We were able to fix her shoulder, and she returned to play in three months. She made the All-State team and got a scholarship to college. She and I developed a strong relationship, and I attended all the games. She was really the star of the team and recovered sufficiently to play at the same level if not better than she ever played before. It was great to see her play to her full potential.
Since I began my practice I have almost exclusively performed arthroscopic treatment for rotator cuff and instability problems. I also been training Orthopaedic Sports Medicine Fellows; it is fulfilling to be able to share this minimally invasive process with other doctors.
Shoulder1: What research have you been involved in?
Dr. Guttmann: One of my research projects is an investigation of the learning curve for new arthroscopic surgical procedures for shoulder problems. My co-investigators include my associate, James H. Lubowitz, MD. What we’ve looked at is how many cases are required to learn to do a complete arthroscopic repair of a rotator cuff. This is valuable information for me personally as well as other surgeons who are considering the transition from open to arthroscopic surgery. A lot of surgeons are comfortable with a certain way of treating rotator cuff problems and could be hesitant to change to a difficult technique if they believe it’s going to take them too long to learn. What we’ve demonstrated is that there is a learning curve, but for a surgeon who has some arthroscopic experience, the learning curve can drop dramatically even after the first ten cases.

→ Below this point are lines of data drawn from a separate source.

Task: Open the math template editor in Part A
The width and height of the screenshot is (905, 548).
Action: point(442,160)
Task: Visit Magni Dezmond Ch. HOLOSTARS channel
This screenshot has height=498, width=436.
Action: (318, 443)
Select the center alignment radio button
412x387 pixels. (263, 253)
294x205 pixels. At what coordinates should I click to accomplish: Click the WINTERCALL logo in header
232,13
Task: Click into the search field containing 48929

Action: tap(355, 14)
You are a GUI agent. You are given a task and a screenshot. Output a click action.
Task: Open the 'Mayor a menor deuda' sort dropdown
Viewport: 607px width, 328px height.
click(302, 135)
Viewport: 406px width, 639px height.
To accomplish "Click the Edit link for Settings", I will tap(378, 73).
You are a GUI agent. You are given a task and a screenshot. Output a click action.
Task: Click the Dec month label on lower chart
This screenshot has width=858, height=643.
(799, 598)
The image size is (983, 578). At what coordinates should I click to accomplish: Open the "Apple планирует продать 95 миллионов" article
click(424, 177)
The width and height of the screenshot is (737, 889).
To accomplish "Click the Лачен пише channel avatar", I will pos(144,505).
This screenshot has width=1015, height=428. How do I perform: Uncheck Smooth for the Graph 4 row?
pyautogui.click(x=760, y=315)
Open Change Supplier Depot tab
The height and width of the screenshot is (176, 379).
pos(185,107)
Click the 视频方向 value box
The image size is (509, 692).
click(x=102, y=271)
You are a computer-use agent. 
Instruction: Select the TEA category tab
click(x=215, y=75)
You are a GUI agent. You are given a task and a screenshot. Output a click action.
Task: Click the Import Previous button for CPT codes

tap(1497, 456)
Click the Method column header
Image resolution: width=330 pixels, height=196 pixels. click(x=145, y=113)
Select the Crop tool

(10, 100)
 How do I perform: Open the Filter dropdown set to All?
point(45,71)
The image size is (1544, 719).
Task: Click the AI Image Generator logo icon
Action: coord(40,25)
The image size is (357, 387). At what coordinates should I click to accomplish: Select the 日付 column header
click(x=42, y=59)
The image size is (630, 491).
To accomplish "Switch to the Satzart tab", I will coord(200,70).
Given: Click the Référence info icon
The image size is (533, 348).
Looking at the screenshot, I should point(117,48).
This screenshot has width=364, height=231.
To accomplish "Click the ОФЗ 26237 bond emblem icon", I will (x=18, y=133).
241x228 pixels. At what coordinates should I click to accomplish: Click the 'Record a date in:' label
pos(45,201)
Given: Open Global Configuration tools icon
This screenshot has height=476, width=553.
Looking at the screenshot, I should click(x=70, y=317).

Shoulder1: What are some exciting upcoming developments in shoulder surgery?
Dr. Guttmann: I think there’s going to be a lot of new developments regarding the relationship of genetics to orthopedic treatment. For example, in the rotator cuff we’re looking at biologic factors that can modify our surgery to help speed up or improve the quality of healing. We’re trying to understand the biochemicals involved in the healing process and utilize genetic information to enhance our technology.